To demonstrate a reproducible publishing workflow, the authors package the entire study—including the original BCO, the PRIMAD‑BCO mapping, and all supplementary scripts—into a RO‑Crate. The RO‑Crate, hosted on Zenodo with a DOI (https://doi.org/10.5281/zenodo.14317922), provides a machine‑readable JSON‑LD metadata bundle that interlinks data, code, and documentation. This approach showcases how RO‑Crate can complement BCO by offering a unified container for all research artifacts, thereby facilitating automated discovery, citation, and reuse.

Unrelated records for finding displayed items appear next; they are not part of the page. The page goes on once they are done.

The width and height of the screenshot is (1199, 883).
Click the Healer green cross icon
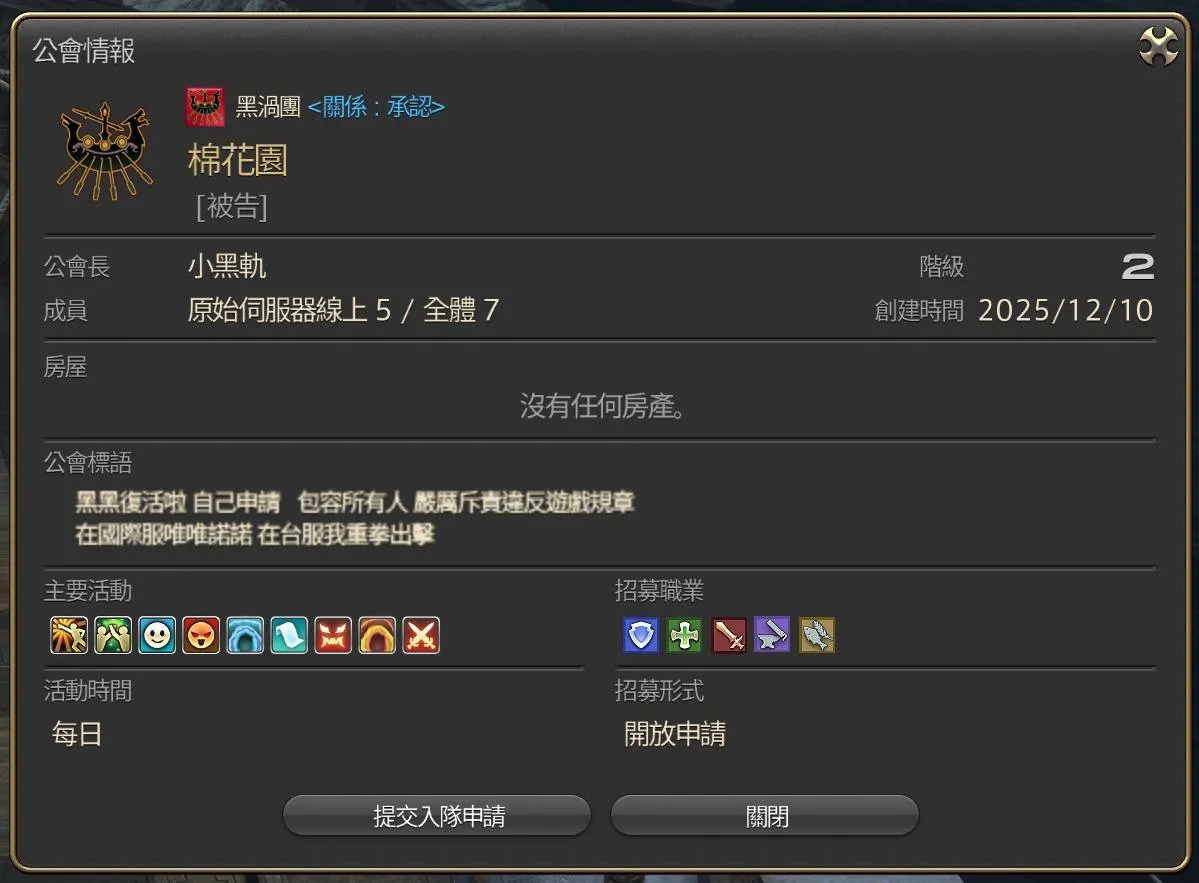click(684, 635)
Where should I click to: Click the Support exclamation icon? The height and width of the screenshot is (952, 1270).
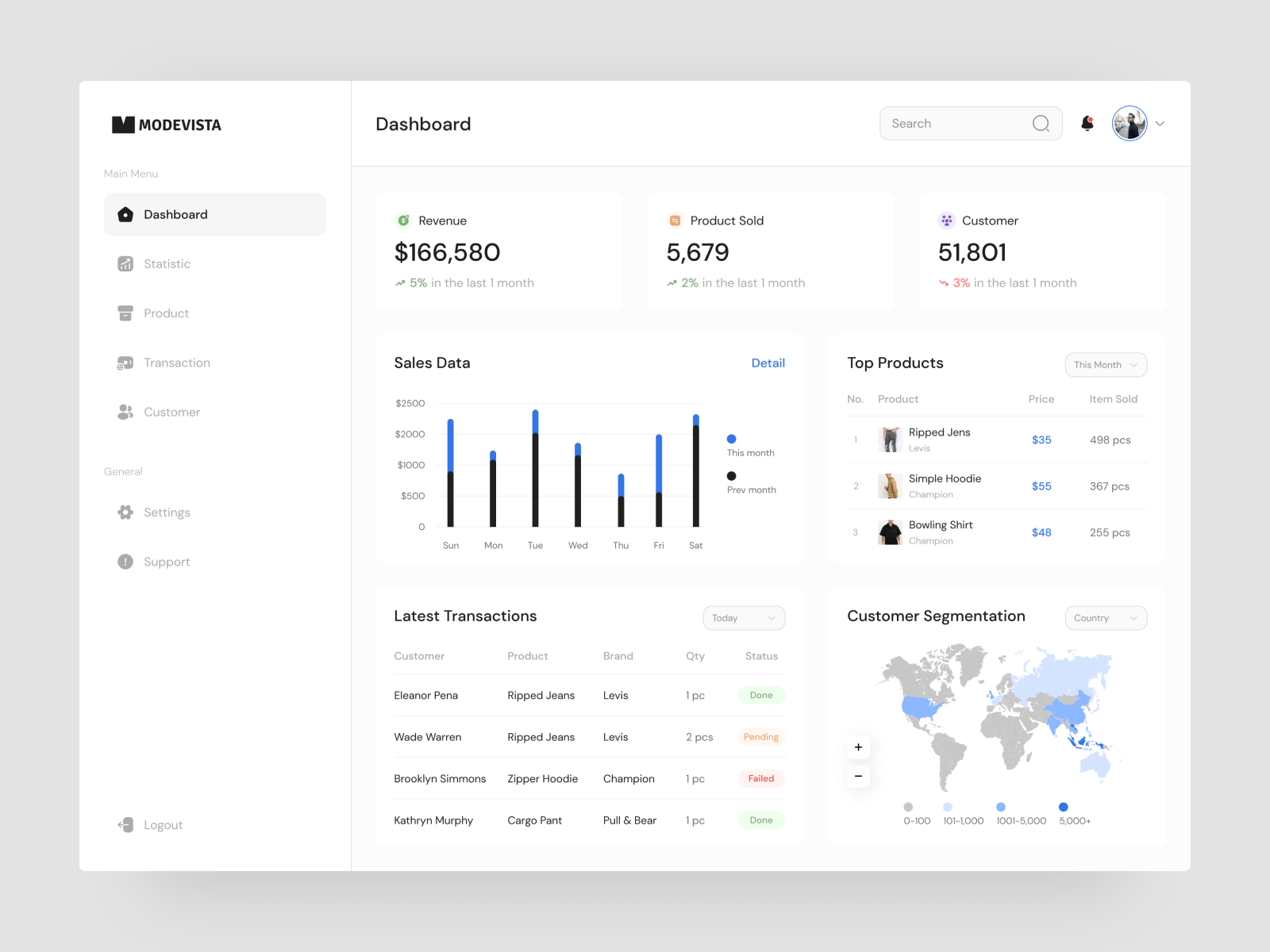coord(125,562)
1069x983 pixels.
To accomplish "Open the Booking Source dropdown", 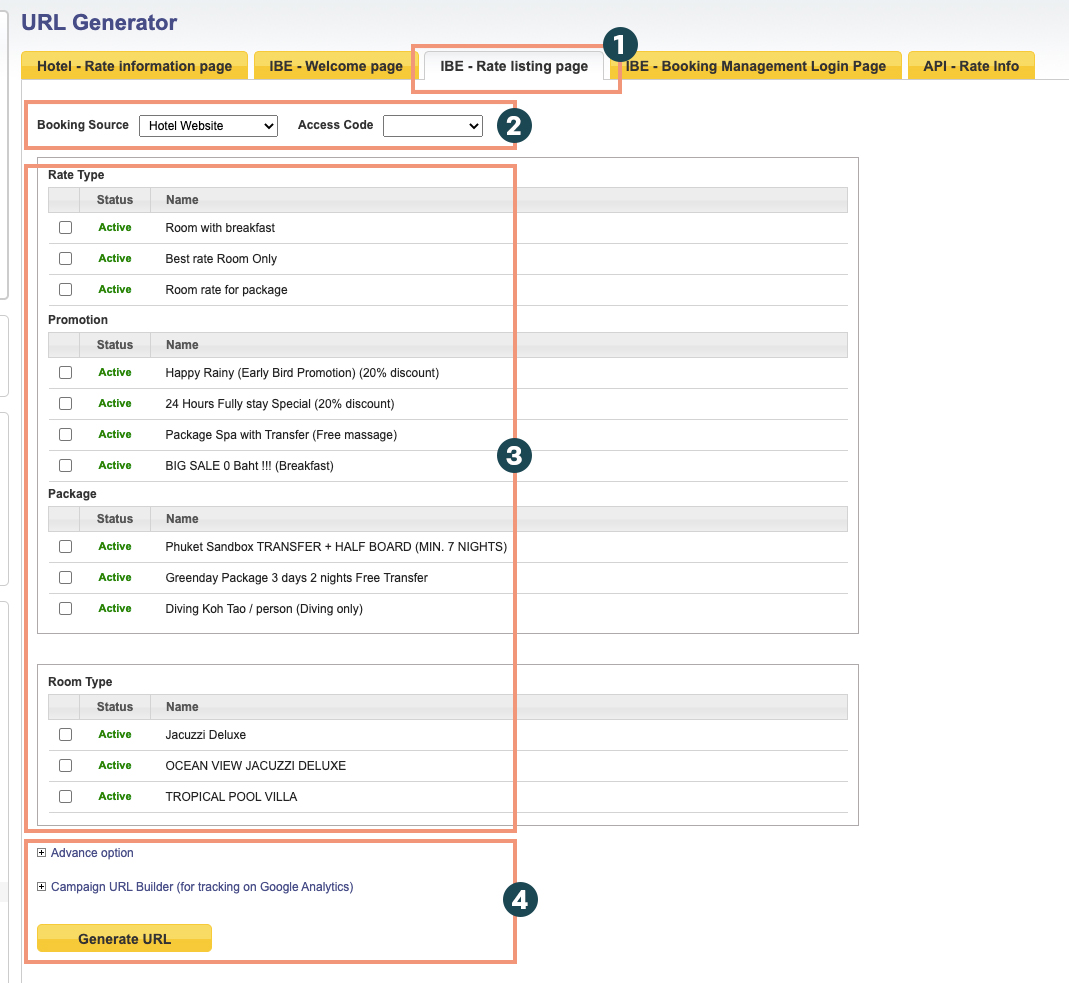I will tap(208, 125).
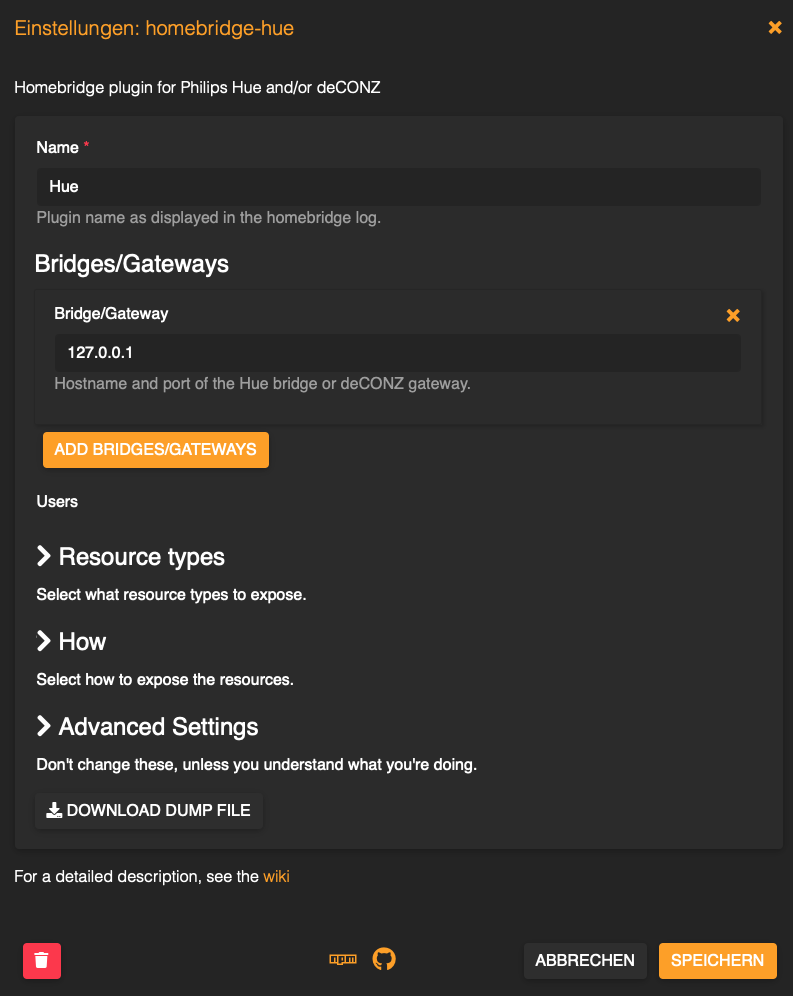Viewport: 793px width, 996px height.
Task: Expand the How section chevron
Action: [44, 641]
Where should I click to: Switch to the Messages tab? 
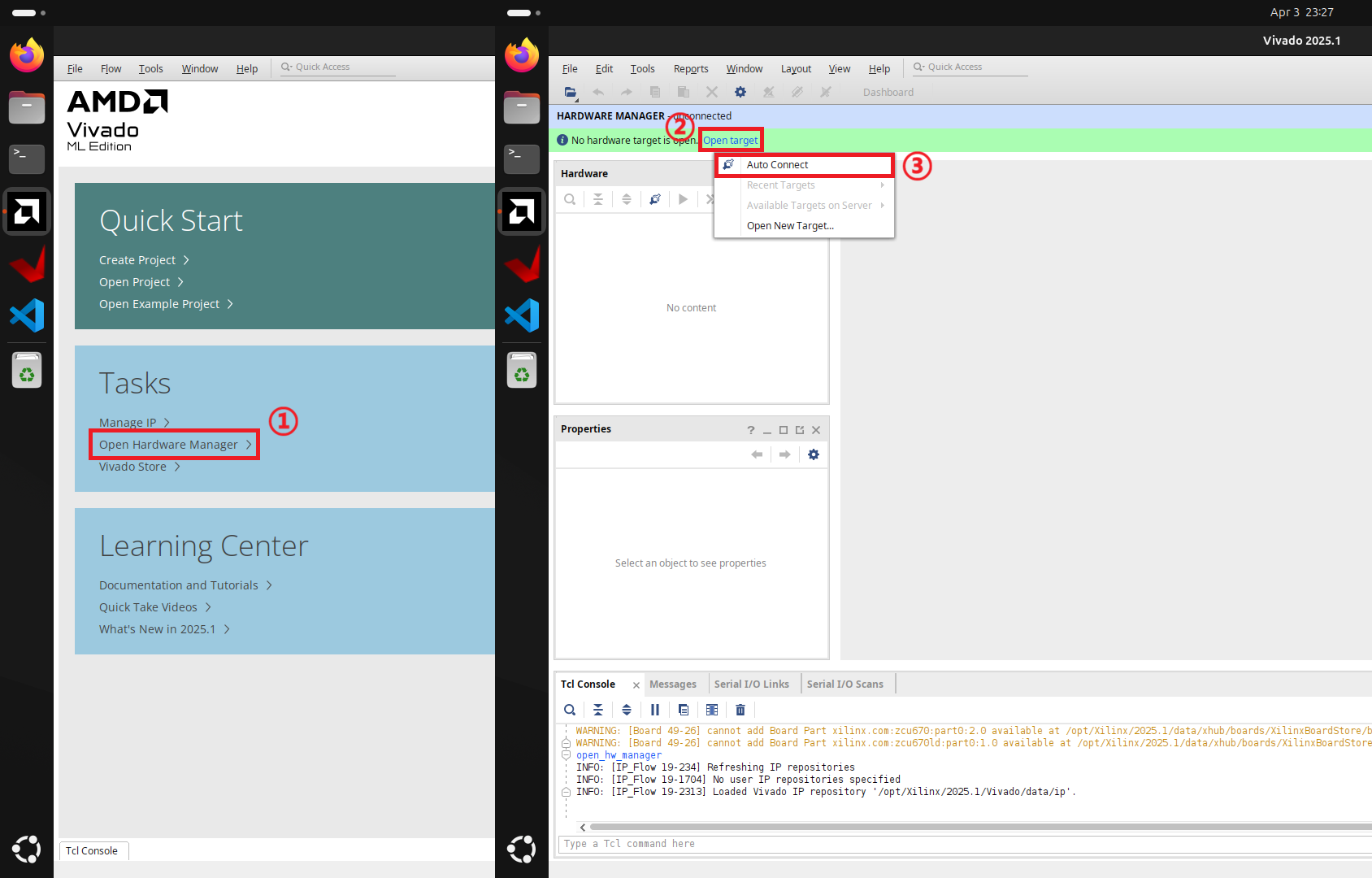coord(673,685)
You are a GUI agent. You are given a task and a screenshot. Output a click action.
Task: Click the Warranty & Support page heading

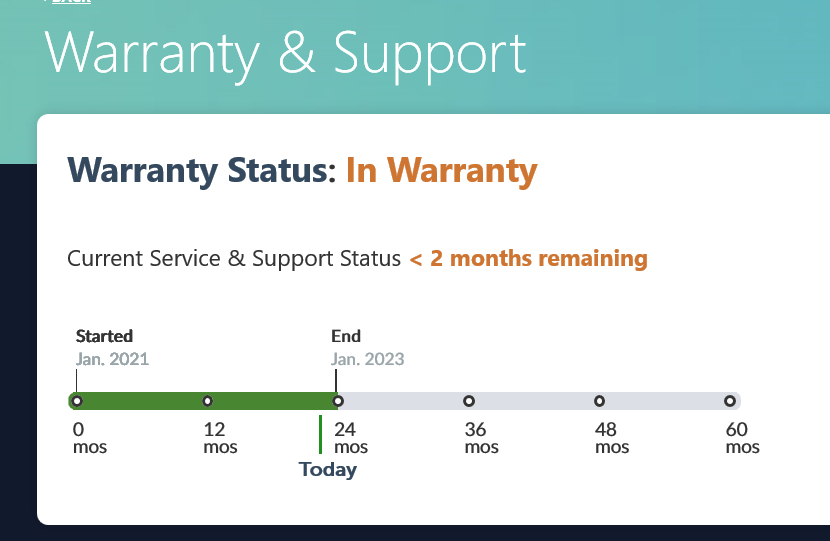(x=286, y=54)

In conclusion, the paper delivers a rigorous, model‑driven audit of the BioCompute Object, exposing specific deficiencies that could undermine reproducibility claims. By aligning BCO with PRIMAD and enriching it with the proposed extensions, the framework can evolve from a documentation checklist into a robust reproducibility guarantee. The authors also outline future directions, including the development of automated tools for PRIMAD‑BCO mapping across diverse HTS pipelines and broader community adoption of RO‑Crate as a standard packaging format for computational biology studies.